*DATA TO USE*

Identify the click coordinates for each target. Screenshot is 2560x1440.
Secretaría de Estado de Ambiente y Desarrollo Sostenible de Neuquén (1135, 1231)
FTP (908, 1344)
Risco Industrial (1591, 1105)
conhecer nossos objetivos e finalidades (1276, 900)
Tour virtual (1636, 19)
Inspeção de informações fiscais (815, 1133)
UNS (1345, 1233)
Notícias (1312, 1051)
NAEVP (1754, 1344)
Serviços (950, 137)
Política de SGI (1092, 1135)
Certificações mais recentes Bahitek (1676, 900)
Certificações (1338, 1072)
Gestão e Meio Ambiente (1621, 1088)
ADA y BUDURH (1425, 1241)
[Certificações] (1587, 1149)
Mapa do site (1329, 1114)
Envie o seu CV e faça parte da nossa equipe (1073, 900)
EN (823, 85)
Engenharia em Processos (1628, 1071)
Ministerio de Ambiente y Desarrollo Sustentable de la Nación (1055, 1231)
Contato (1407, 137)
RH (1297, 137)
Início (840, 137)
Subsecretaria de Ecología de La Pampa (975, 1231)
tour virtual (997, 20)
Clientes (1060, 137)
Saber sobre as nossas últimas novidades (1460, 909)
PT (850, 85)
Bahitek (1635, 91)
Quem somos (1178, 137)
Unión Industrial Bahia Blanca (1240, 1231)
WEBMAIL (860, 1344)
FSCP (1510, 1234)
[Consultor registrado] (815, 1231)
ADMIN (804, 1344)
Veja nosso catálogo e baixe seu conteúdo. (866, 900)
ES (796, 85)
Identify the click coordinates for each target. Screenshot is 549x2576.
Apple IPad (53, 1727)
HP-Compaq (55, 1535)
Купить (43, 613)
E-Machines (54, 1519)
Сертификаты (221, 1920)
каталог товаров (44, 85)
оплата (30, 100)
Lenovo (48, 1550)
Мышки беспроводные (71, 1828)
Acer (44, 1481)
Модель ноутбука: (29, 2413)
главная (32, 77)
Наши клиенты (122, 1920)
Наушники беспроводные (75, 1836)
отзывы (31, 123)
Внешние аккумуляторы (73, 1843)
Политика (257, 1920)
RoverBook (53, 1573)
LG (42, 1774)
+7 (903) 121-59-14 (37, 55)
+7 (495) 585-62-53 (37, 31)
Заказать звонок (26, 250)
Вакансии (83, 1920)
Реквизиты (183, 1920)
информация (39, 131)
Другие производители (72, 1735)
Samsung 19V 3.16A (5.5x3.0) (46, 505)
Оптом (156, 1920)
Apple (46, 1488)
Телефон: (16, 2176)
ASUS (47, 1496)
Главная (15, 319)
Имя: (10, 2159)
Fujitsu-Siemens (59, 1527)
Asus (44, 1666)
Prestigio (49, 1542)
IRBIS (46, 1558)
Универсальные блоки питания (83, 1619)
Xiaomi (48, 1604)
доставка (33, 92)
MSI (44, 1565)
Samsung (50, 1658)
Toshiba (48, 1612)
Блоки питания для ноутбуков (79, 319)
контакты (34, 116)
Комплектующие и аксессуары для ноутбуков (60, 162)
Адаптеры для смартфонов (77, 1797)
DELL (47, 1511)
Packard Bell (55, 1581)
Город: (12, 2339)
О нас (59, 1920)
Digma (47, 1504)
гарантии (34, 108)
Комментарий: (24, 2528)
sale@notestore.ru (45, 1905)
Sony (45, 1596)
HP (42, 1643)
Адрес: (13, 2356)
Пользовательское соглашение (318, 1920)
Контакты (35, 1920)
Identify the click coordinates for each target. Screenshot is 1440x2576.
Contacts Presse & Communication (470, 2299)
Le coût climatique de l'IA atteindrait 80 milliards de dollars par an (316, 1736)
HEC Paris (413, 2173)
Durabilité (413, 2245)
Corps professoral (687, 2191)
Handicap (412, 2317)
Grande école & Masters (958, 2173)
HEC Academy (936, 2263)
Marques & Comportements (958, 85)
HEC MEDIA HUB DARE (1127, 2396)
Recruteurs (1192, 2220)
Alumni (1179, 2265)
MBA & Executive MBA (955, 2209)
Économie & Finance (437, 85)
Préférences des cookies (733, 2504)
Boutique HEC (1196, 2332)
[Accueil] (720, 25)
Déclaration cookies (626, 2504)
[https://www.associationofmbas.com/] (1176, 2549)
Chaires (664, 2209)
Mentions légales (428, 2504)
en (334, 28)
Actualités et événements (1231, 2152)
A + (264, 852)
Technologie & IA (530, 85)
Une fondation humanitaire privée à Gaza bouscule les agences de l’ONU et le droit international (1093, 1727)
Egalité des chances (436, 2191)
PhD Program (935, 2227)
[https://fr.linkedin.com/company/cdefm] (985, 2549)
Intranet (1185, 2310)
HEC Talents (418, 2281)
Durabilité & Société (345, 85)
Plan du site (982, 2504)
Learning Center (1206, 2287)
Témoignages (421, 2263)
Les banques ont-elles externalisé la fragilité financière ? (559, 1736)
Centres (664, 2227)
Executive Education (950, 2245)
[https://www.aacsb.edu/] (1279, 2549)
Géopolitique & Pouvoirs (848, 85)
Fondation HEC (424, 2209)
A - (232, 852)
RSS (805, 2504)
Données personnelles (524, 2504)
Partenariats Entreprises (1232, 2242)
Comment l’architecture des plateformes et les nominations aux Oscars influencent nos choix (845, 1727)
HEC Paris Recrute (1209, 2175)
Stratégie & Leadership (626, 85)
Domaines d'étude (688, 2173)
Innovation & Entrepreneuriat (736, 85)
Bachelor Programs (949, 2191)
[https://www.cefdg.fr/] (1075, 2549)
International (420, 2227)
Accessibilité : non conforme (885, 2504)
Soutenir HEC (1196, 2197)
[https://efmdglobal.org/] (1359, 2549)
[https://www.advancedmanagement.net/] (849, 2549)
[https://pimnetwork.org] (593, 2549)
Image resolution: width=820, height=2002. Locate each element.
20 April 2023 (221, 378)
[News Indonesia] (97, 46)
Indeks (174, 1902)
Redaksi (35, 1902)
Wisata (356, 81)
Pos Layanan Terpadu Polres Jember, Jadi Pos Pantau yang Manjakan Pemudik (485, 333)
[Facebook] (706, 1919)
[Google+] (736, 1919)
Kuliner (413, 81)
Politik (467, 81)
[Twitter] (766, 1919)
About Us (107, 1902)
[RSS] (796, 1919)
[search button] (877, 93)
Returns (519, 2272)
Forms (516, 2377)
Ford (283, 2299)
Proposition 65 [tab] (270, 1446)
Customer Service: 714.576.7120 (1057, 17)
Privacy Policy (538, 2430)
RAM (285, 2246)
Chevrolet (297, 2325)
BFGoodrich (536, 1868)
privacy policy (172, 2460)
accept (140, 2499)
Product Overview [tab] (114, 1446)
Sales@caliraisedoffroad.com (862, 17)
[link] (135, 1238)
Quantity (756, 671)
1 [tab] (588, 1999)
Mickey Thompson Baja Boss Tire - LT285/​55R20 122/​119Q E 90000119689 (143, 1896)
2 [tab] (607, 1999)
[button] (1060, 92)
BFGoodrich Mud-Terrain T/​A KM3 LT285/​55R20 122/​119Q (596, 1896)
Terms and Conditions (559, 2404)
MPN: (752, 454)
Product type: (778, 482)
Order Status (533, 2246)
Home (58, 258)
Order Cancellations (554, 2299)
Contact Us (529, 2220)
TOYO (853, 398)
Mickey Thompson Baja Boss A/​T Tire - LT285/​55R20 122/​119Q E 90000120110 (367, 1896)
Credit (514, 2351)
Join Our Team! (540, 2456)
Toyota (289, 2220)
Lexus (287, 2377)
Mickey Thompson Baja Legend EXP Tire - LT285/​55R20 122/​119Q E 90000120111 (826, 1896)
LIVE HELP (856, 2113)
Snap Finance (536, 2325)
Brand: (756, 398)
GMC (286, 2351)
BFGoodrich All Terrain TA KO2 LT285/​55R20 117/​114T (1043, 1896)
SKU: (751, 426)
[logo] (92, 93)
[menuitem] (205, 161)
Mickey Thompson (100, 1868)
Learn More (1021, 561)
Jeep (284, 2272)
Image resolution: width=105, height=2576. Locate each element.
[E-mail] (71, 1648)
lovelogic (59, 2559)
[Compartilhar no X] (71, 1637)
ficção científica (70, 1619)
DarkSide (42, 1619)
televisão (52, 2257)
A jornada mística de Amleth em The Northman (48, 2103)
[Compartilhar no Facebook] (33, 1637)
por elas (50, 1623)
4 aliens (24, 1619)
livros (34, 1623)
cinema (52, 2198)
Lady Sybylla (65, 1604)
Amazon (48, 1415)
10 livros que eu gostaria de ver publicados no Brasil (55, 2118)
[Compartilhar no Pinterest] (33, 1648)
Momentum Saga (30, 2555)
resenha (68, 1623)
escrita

*GOAL OF THE EXERCISE*
Quote verbatim the line containing "ficção científica (70, 1619)" and every line after it through the end of the records above.

*RESULT BELOW*
ficção científica (70, 1619)
DarkSide (42, 1619)
televisão (52, 2257)
A jornada mística de Amleth em The Northman (48, 2103)
[Compartilhar no Facebook] (33, 1637)
por elas (50, 1623)
4 aliens (24, 1619)
livros (34, 1623)
cinema (52, 2198)
Lady Sybylla (65, 1604)
Amazon (48, 1415)
10 livros que eu gostaria de ver publicados no Brasil (55, 2118)
[Compartilhar no Pinterest] (33, 1648)
Momentum Saga (30, 2555)
resenha (68, 1623)
escrita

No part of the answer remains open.